Я — не из числа занемогших и все же знаю, чего я стою. Мои возможности выше уровня, однако же, они не чрезмерны. Это титанам положена скромность и не показана категоричность. Для Их Величеств всегда существуют строгие правила поведения. Я же могу себе позволить меньше зависеть от этикета.
Поэтому, сознавая свой статус, скажу, что я все-таки заглянул за полог второго тысячелетия. Вступая в третье, я не обманываюсь.
Оптимистическая романтика — наш обязательный предмет в годы учения и скитаний, надежда — это наша религия. Взрослея, мы уже повторяем: надежда — это не ожидание, а каждодневный нелегкий труд. Но тот, кто осмелился посмотреть в стальные глаза моей науки, знает, что это труд Сизифа. Печаль и тревога — моя профессия.
Напрасно Вернадский предупреждал, что наше грядущее — в восхождении, ни в коем случае — не в выживании. То не было строкой из учебника. То было обращением к разуму, последним предупреждением, криком.

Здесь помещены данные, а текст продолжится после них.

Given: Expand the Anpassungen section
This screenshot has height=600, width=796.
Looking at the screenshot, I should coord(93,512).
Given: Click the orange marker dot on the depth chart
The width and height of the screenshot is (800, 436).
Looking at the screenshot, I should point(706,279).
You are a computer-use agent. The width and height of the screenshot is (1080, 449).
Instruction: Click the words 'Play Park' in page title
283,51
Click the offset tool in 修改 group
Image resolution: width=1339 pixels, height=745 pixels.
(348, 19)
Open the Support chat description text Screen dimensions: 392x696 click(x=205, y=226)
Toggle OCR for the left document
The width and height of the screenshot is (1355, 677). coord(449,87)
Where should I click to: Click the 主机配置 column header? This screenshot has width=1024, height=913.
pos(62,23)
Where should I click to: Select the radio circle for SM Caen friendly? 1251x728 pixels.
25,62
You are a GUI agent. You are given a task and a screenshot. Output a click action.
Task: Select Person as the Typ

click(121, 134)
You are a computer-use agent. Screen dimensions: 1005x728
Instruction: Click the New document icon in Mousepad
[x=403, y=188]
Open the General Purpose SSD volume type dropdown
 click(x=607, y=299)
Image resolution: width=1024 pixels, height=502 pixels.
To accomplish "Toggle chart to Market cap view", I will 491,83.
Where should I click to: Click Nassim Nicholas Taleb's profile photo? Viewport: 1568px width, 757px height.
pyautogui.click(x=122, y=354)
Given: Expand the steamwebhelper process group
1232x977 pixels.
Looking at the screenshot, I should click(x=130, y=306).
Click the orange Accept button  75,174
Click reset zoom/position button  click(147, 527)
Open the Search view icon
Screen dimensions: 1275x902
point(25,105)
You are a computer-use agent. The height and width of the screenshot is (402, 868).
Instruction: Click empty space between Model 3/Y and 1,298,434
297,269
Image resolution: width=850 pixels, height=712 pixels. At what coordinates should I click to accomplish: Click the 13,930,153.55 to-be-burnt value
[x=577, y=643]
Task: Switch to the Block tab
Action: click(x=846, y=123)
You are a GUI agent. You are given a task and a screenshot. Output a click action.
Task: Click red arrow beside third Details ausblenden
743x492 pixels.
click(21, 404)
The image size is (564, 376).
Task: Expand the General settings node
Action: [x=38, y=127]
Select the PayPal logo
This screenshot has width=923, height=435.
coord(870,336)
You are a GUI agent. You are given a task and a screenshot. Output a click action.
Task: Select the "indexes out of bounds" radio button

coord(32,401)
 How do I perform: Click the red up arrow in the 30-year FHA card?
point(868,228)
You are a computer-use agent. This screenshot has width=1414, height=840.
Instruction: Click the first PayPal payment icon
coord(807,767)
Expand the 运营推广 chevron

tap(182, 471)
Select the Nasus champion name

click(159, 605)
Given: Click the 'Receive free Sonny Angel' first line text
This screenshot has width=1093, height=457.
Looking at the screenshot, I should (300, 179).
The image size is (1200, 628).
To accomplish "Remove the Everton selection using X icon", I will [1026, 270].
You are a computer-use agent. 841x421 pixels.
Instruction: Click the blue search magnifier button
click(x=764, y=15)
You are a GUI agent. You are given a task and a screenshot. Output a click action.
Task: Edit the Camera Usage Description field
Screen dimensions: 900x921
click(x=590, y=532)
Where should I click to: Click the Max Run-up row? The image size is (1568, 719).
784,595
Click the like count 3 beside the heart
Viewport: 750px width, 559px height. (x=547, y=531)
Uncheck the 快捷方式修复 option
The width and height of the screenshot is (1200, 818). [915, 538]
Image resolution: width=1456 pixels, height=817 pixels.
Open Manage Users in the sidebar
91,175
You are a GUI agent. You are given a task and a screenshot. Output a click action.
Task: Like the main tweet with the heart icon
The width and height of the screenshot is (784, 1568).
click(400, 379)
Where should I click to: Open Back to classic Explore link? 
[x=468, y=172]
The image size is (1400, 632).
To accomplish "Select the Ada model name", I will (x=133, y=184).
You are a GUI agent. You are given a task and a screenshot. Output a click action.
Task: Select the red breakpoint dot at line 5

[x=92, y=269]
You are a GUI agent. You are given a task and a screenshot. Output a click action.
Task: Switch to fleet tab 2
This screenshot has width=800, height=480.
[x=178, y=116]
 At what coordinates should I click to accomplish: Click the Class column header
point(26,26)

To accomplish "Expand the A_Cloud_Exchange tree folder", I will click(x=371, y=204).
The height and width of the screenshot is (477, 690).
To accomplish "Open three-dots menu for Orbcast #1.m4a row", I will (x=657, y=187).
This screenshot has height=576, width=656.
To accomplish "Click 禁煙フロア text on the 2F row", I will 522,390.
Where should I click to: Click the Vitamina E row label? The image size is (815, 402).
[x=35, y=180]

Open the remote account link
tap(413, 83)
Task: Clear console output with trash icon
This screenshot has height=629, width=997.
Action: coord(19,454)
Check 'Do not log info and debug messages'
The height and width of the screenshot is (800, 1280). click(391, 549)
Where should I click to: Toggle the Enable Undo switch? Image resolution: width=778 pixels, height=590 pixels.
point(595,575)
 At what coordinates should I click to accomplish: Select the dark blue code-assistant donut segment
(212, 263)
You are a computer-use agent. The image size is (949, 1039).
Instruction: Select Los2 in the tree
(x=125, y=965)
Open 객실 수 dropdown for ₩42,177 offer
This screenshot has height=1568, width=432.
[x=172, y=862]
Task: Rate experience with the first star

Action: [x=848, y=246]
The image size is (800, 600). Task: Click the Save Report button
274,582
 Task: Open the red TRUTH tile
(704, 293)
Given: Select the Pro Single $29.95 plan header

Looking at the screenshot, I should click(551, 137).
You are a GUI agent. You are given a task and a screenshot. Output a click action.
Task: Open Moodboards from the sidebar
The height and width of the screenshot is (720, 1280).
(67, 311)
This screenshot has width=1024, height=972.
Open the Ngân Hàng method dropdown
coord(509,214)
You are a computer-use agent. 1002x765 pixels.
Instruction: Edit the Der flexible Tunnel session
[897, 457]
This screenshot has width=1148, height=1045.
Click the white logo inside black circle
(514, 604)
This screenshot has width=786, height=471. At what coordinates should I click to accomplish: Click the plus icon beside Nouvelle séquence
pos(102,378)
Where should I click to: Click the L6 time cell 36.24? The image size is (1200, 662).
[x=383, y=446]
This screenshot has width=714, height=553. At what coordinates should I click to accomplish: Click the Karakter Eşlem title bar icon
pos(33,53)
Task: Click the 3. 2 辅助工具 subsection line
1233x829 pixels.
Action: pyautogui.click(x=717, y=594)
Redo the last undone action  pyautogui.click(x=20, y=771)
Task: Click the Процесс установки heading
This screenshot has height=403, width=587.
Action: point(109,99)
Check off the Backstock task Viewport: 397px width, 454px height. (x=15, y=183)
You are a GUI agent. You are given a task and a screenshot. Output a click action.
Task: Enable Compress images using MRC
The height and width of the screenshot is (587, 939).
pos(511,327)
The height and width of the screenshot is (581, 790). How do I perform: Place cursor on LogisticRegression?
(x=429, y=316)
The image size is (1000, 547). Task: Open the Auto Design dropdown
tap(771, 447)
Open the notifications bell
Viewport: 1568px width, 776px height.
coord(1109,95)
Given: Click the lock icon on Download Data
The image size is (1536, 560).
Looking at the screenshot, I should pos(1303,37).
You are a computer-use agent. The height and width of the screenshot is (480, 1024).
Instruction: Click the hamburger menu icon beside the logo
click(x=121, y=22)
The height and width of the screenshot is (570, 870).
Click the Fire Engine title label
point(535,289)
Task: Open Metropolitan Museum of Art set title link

Вам было сказано прямо и внятно: кроме подъема и выживания, выбора никакого нет. Либо одно, либо другое. Либо победа, либо смерть. Восхождение или крах ноосферы. Поскольку мыслящая материя не может выжить, не восходя. Вы не услышали, господа. Не вслушались в колокольный звон. Вы не сумели уразуметь: оптимистическая романтика осталась в рекомендованных книгах.